I 100% agree. It’s that system change that is all so important, isn’t it? To finish off then, what books or resources would you recommend to our listeners?
Depending on where their strengths are, so my whole idea is that in order to address social change effectively, we need to see it as an interconnected network of ideas and different fields of knowledge.
If a person’s already well versed in eco-psychology, then I would say go and study economics, and find out a bit more about how we got here from an economic perspective. If someone comes from an economics kind of background, or an activism background, I would say look into the work of eco-psychology, look into the work that reconnects. If you’re lacking in understandings of Indigenous perspectives then perhaps go there, because I truly believe that it’s not a particular field or way of thinking or school of thought that’s going to lead us there, it’s about rounding out and understanding how we need to find holistic solutions by having holistic perspective.
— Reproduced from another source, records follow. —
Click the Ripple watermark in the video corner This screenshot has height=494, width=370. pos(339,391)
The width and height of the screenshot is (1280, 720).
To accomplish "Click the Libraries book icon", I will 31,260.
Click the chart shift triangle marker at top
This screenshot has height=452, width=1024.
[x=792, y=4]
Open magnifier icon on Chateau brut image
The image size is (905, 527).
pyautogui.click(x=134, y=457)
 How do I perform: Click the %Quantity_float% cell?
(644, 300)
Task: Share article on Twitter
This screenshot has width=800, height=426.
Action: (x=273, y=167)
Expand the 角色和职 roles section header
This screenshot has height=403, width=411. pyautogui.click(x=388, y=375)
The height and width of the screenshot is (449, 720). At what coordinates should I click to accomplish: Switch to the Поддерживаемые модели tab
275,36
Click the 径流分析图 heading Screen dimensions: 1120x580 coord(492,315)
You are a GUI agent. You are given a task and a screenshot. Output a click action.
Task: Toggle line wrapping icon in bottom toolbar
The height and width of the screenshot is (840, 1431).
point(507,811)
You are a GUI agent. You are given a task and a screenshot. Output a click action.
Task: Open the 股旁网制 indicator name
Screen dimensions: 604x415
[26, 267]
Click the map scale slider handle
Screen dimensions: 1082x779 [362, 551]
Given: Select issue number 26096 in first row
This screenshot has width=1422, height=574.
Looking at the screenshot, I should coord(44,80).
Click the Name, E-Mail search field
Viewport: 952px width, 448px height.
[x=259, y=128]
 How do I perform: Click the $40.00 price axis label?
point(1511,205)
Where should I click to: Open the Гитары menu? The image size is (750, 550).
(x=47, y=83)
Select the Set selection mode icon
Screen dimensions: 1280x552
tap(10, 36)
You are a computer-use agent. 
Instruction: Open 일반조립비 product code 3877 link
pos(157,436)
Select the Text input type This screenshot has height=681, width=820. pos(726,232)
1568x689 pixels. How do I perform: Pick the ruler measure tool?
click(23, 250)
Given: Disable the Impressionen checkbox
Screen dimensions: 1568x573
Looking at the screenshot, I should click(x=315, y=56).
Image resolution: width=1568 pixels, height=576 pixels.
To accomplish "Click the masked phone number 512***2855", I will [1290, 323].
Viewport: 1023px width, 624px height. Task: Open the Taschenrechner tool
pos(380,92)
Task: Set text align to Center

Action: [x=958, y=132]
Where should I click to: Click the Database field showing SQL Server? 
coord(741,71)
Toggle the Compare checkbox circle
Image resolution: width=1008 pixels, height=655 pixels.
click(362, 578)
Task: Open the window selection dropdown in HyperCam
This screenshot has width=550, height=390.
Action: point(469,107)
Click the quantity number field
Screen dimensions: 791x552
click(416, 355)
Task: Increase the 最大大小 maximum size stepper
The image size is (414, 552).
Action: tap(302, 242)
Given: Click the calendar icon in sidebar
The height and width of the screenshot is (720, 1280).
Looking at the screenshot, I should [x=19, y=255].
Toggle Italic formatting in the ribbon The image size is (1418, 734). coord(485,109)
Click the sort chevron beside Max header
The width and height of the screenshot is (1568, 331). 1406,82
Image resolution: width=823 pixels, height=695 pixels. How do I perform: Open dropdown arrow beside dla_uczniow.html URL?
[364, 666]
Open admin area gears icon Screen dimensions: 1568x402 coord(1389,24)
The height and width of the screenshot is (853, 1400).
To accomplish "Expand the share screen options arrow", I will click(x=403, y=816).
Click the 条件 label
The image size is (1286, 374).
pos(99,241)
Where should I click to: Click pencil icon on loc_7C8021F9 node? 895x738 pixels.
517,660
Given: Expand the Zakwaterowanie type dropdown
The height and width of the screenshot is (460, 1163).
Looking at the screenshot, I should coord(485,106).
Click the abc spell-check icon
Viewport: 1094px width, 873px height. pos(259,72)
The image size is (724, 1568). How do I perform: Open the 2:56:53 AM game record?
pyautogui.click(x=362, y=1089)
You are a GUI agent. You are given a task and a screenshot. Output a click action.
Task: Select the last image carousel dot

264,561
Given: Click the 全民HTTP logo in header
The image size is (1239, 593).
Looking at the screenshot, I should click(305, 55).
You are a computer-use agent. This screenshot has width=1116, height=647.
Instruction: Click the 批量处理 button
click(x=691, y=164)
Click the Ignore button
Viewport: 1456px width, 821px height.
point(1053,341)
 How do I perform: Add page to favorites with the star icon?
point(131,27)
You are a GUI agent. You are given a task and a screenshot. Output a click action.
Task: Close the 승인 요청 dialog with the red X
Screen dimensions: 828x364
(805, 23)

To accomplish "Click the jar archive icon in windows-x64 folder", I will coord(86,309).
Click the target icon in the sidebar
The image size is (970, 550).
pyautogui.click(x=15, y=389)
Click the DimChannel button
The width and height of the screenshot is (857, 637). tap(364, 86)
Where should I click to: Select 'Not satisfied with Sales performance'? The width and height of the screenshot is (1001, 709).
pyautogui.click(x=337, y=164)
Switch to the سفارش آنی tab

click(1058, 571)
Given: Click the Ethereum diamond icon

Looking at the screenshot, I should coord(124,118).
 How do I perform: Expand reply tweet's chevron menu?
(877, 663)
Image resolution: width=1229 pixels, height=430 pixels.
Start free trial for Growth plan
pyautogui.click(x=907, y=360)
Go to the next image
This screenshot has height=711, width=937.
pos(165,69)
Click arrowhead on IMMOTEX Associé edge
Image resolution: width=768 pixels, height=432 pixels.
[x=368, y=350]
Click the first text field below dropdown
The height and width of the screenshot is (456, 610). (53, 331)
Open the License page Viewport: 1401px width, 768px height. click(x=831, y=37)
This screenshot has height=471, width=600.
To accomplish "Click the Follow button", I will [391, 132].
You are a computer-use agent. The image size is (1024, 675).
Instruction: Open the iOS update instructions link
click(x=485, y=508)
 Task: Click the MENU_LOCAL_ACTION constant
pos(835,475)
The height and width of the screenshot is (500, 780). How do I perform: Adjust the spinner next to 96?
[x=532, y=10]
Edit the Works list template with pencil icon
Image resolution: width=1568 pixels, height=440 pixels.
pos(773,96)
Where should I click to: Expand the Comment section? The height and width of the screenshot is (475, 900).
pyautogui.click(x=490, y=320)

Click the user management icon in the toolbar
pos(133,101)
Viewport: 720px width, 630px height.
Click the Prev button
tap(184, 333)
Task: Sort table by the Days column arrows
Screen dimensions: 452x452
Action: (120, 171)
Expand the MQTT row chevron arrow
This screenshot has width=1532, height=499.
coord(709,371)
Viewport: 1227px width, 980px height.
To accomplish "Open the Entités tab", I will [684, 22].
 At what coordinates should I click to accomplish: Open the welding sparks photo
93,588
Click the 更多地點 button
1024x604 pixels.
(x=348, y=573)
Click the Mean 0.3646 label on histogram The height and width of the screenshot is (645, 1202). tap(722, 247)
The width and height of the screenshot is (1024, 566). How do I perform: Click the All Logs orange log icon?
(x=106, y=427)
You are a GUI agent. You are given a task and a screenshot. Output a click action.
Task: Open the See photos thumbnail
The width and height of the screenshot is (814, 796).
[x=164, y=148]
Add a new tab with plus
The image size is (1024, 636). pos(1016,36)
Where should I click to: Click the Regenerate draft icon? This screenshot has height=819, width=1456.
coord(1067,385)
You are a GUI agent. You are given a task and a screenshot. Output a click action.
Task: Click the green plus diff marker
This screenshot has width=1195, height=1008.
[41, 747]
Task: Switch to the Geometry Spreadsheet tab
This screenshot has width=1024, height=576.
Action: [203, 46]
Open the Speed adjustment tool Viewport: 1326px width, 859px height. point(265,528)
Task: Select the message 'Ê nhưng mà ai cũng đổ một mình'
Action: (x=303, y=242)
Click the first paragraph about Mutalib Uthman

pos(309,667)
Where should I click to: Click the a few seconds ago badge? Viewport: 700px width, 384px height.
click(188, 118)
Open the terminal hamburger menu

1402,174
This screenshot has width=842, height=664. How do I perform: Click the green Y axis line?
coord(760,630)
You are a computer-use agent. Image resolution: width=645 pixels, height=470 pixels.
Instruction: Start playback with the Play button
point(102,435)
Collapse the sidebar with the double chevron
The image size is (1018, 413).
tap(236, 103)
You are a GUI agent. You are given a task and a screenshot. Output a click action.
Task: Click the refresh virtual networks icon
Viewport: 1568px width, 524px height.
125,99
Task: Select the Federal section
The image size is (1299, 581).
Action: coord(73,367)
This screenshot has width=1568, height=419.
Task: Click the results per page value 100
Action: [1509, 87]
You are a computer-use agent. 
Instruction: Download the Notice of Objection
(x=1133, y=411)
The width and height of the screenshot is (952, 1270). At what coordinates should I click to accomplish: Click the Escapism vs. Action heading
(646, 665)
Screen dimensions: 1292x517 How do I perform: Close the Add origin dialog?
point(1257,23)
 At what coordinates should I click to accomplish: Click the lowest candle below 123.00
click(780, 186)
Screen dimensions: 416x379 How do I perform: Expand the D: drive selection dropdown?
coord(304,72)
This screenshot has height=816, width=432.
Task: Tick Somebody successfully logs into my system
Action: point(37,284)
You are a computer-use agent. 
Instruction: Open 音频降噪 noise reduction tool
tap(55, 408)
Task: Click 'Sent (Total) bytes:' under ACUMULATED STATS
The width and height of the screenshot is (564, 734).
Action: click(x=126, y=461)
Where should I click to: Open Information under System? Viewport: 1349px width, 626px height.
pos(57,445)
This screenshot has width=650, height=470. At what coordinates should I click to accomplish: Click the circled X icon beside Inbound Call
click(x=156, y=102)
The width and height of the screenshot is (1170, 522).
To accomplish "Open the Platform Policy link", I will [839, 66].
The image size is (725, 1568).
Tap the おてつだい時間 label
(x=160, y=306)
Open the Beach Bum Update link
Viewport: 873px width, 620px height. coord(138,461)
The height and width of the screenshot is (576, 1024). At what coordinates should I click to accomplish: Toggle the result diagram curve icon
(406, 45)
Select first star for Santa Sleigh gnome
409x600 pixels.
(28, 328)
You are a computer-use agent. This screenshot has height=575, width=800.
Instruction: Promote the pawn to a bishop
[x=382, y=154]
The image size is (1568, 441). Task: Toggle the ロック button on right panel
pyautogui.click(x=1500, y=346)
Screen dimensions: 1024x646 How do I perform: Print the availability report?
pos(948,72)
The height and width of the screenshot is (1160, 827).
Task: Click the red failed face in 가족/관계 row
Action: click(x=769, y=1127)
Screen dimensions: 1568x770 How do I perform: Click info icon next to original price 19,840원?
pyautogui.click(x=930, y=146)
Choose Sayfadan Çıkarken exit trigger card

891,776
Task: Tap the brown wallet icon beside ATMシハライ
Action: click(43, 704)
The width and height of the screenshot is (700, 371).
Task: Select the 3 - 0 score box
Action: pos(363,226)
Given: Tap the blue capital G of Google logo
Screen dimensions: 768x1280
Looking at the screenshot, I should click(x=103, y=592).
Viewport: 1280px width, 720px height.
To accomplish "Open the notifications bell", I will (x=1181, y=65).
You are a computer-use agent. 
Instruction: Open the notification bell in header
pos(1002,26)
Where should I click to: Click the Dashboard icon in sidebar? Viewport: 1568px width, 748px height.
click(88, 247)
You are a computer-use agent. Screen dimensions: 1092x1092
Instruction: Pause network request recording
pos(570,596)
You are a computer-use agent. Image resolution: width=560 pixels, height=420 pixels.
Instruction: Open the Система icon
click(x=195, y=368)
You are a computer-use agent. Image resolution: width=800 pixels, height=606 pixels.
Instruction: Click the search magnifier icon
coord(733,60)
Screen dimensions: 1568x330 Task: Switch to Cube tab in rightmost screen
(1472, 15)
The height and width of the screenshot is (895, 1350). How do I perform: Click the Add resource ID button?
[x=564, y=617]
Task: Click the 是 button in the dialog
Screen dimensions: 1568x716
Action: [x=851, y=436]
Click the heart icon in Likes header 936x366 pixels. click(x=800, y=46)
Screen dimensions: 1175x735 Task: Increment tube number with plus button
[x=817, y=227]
It’s a bit about eco-psychology and understanding that the human consciousness is inextricably interconnected with the nature from which it is sprung. It’s about understanding economics in order to have intelligent conversations about economics. It’s about understanding childhood education and psychology, and knowing how to frame messaging in order to affect behavioural change. It’s about understanding what toxic masculinity actually is, rather than getting triggered by the words toxic masculinity and not really understanding what toxic masculinity, and/or toxic femininity means. So it’s about rounding out our knowledge.
That’s what I would just suggest to any listeners out there, if you’re strong on a particular area, find your blind spots and try and connect more dots. Because the picture really is a ‘connect the dots’ kind of picture. And that’s the only way we’re going to get holistic solutions is if we connect all of the dots.